Advancium took note of these earlier successes, and in particular, the model used by the CFF, said Karen Heidelberger, chief partnership and communications officer at Deerfield Management.
“That's an incredible model, how they've been able to work to develop a drug and then are able to continue to work in the space that they're interested in,” she said.
Funding progress
A $30 million donation to Advancium from the Maxine and Stuart Frankel Foundation in October 2022 will help support both CobiCure and Cure Innovation Labs, in addition to a new initiative to fund as many as eight experimental drug development projects per year over the next decade, Veich said.
“The projects will focus on promising therapeutic concepts that have a well-defined therapeutic hypothesis but that require further exploratory work to de-risk and determine their viability as prospects for seed funding and other private investment,” he said.
Advancium will work with academic laboratories to evaluate emerging research programs.
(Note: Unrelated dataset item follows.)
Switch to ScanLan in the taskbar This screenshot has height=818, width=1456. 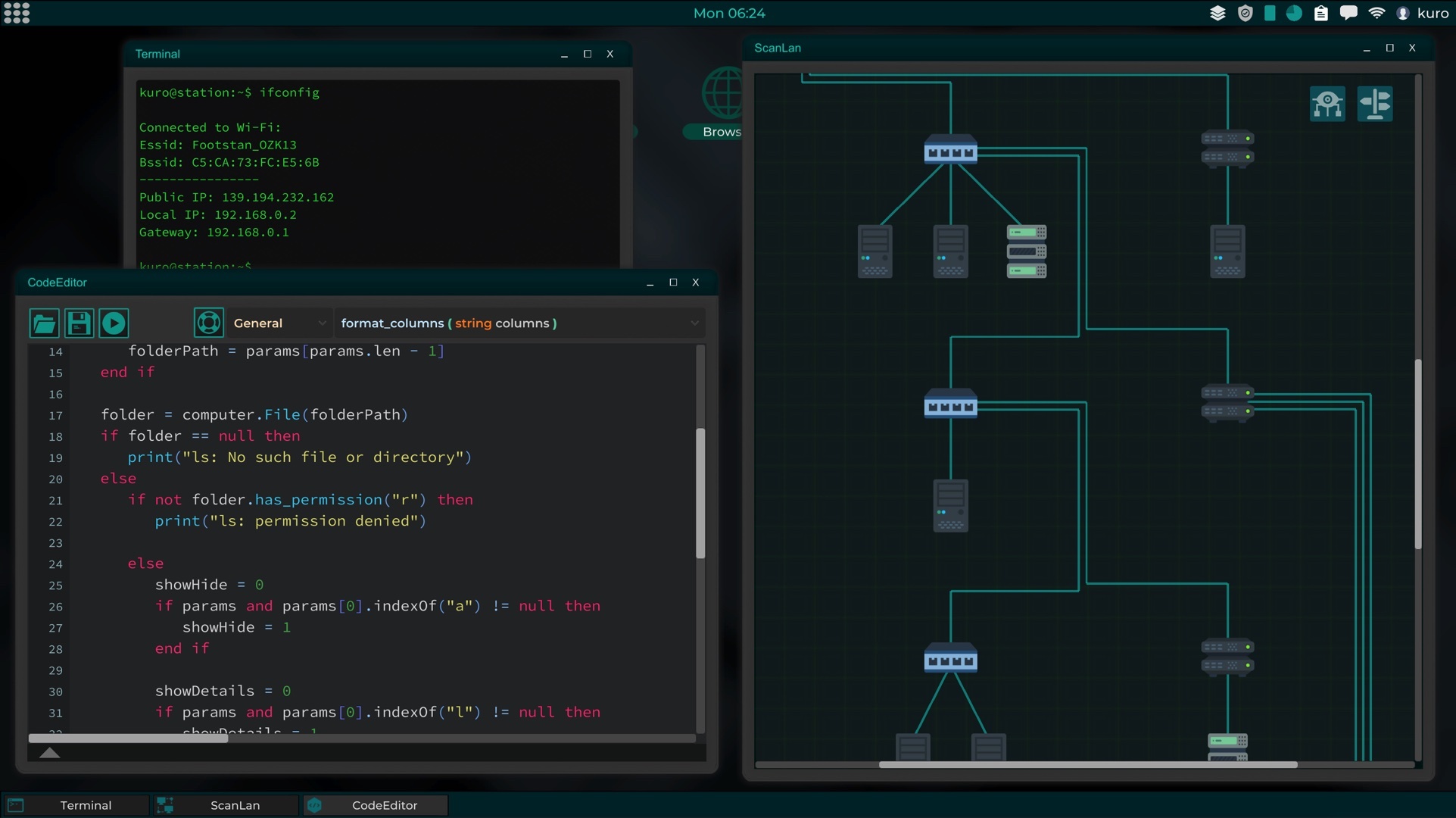tap(226, 805)
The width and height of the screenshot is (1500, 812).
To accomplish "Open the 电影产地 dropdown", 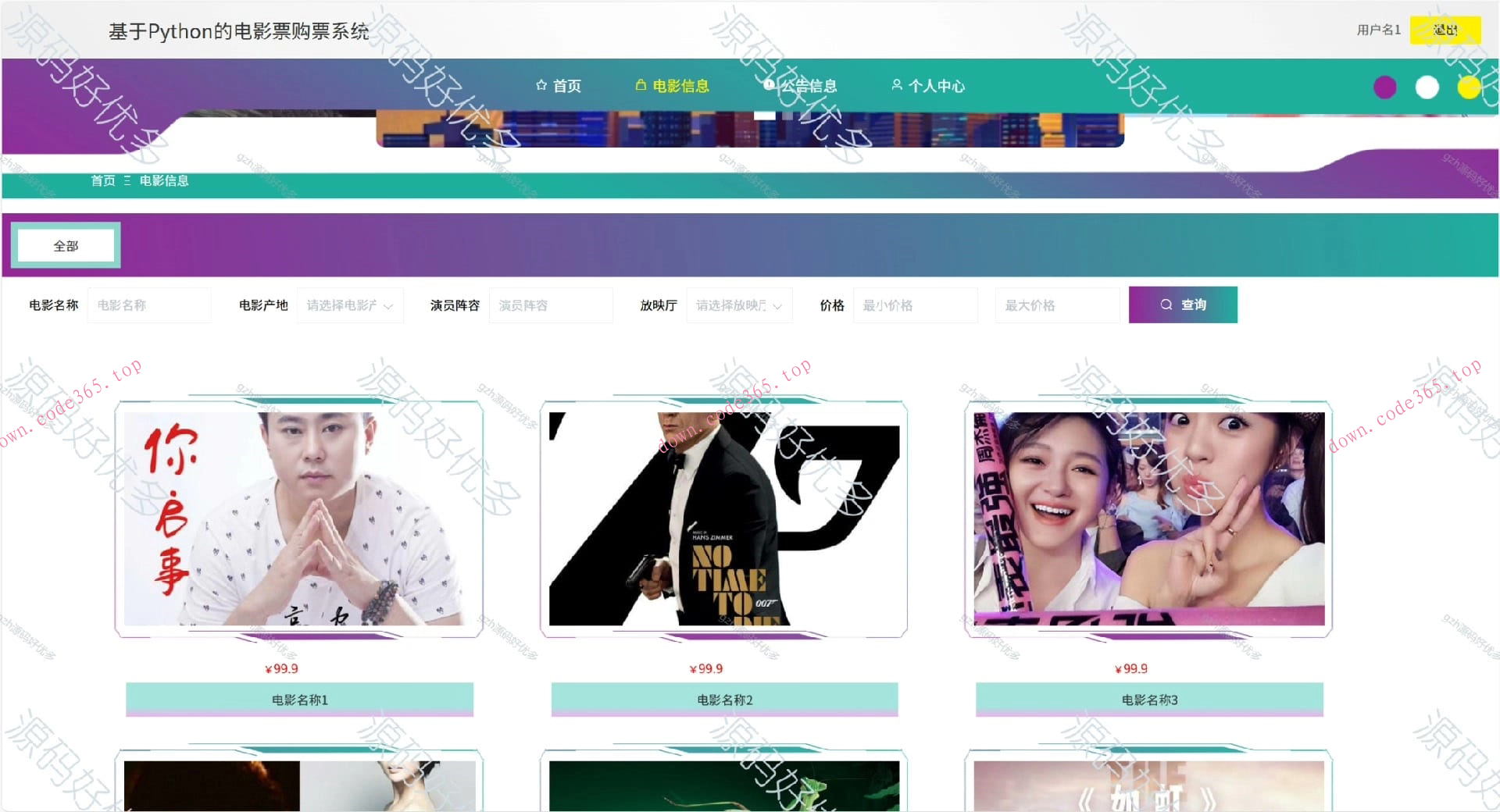I will click(x=349, y=305).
“This program will focus on three key and essential activities: reproducing academic studies to ensure validity, the design of optimized molecules for validation of disease effect, and the creation and use of biomarkers to prove the effect on disease in a cost-effective manner,” Veich said.
Currently, these are areas where research often falls short.
“Only about 50% of insights produced in academic laboratories can be reproduced in industrial laboratories,” he said. “Before large sums of capital are invested in future experiments, it is essential that the basic observations that led to the idea for a new therapeutic are validated through reproduction.”
The same is true when it comes to compound identification.
“Identifying the right compound to test is a critical activity that academic researchers often struggle with. In many instances, there is no means to do this at all,” Veich said.
And biomarkers are crucial not only to help predict a drug’s efficacy, but to evaluate its effects on the target disease in animal models. It’s hoped that by increasing funding for promising R&D, Advancium will also help to reduce the temptation for researchers to seek private funding before thoroughly vetting or optimizing compounds.
“This dynamic contributes significantly to the high rate of industry drug development failures,” Veich said.
Through CobiCure, Advancium is not only targeting some of the common problems that plague the industry as a whole but also those in the rare disease space, which often struggles to get funding due to small patient populations.
“Given its structure, CobiCure can focus solely on pursuing opportunities that address unmet needs and have the biggest impact on pediatric patient populations, regardless of the return on investment,” he said.
Overall, Advancium hopes to better address unmet needs and underserved patients.
“Greater support and infrastructure at these stages can enable the pursuit of more innovative ideas, enable higher probabilities of success, and instill a proper commercial mindset and approach at the earliest phases of the research and development process,” Veich said.